I would like to create an extension function for a collection to check if one collection contains any item of defined set. I think about two implementations:
infix fun <T> Iterable<T>.containsAny(values: Iterable<T>): Boolean = any(values::contains)
or
infix fun <T> Iterable<T>.containsAny(values: Iterable<T>): Boolean = intersect(values).isNotEmpty()
The question is which way is more efficient and why? And is there any better solution?
CodePudding user response:
The first way with any is O(n*m) unless the parameter Iterable is a Set, in which case it's O(n).
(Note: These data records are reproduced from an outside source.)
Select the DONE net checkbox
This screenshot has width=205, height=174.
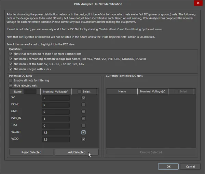click(x=83, y=105)
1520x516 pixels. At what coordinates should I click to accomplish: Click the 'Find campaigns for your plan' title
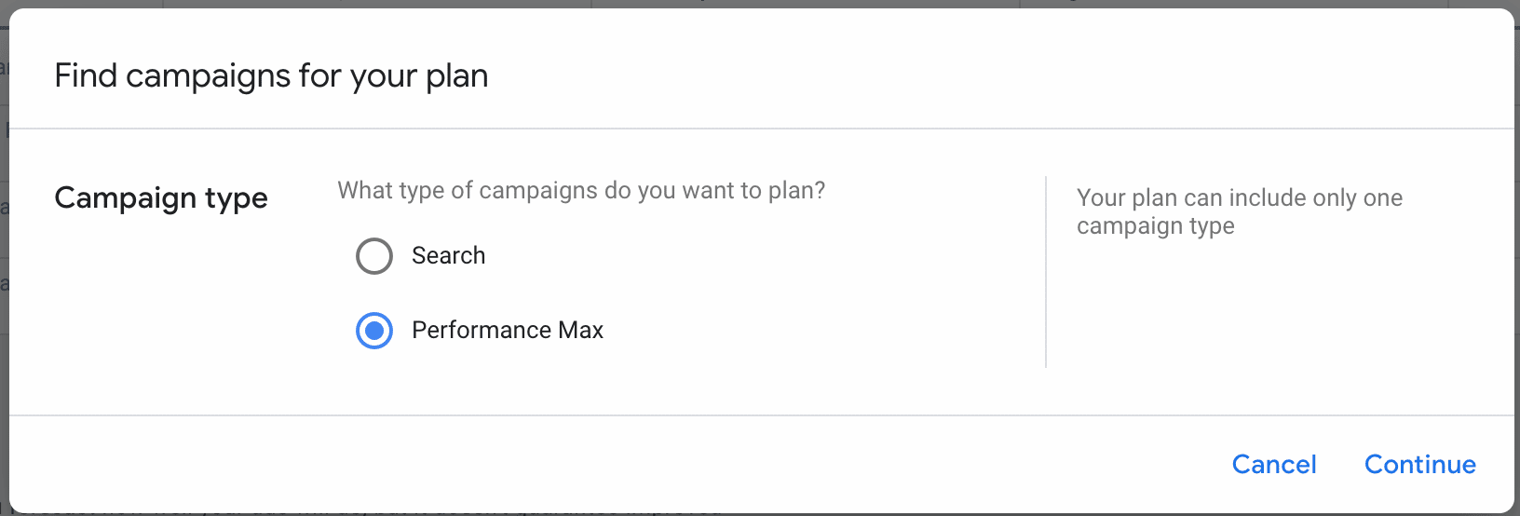(271, 76)
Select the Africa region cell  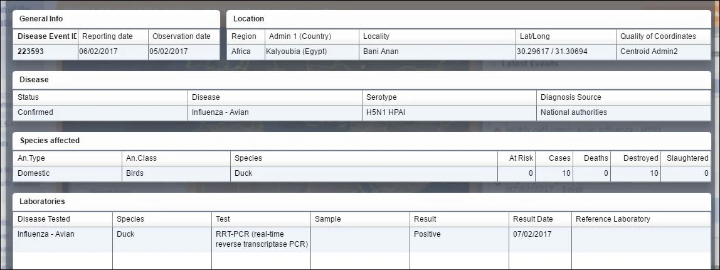[246, 52]
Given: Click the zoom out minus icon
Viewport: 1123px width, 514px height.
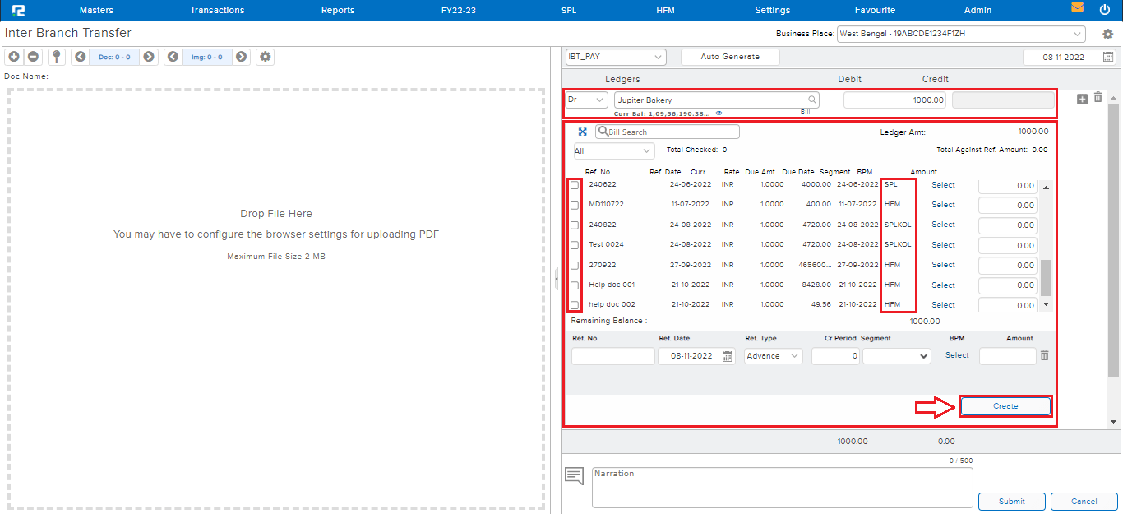Looking at the screenshot, I should (33, 57).
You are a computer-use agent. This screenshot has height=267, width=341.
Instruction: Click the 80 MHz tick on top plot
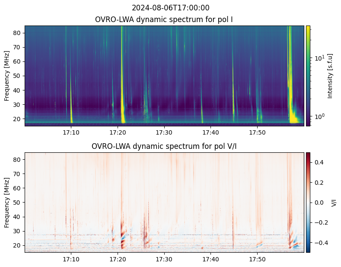coord(18,33)
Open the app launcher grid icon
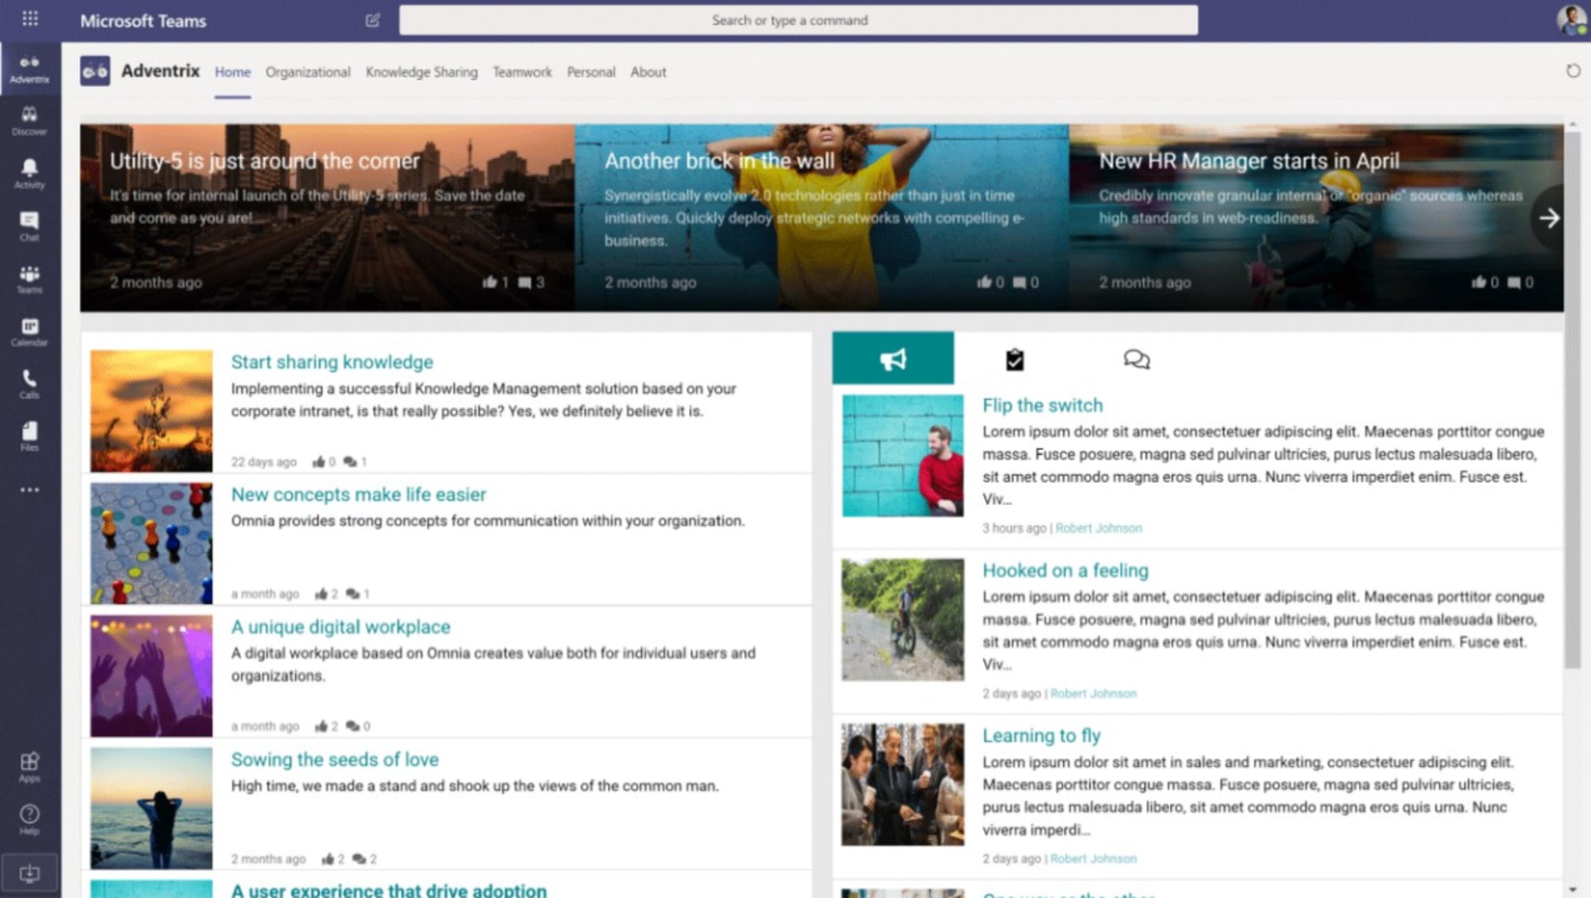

The second way with intersect is O(n).
So the second way is much faster unless the parameter is already a Set or both inputs are so tiny that it's worth iterating repeatedly to avoid copying the receiver Iterable to a MutableSet.
The O(n) way could be improved to allow the early exit behavior of any by doing this:
infix fun <T> Iterable<T>.containsAny(values: Iterable<T>): Boolean =
any(values.toSet()::contains)
and further to avoid an unnecessary set copy:
infix fun <T> Iterable<T>.containsAny(values: Iterable<T>): Boolean =
any((values as? Set<T> ?: values.toSet())::contains)
And if the receiver Iterable is usually bigger than the parameter Iterable, you might want to swap which one is the set and which one is being iterated.
CodePudding user response:
Looking at the implementation intersect will take more memory as it creates an intermediate set.
My guess that any will be more efficient since it is quite straightforward. Ultimately it is better to just benchmark your use case with JMH.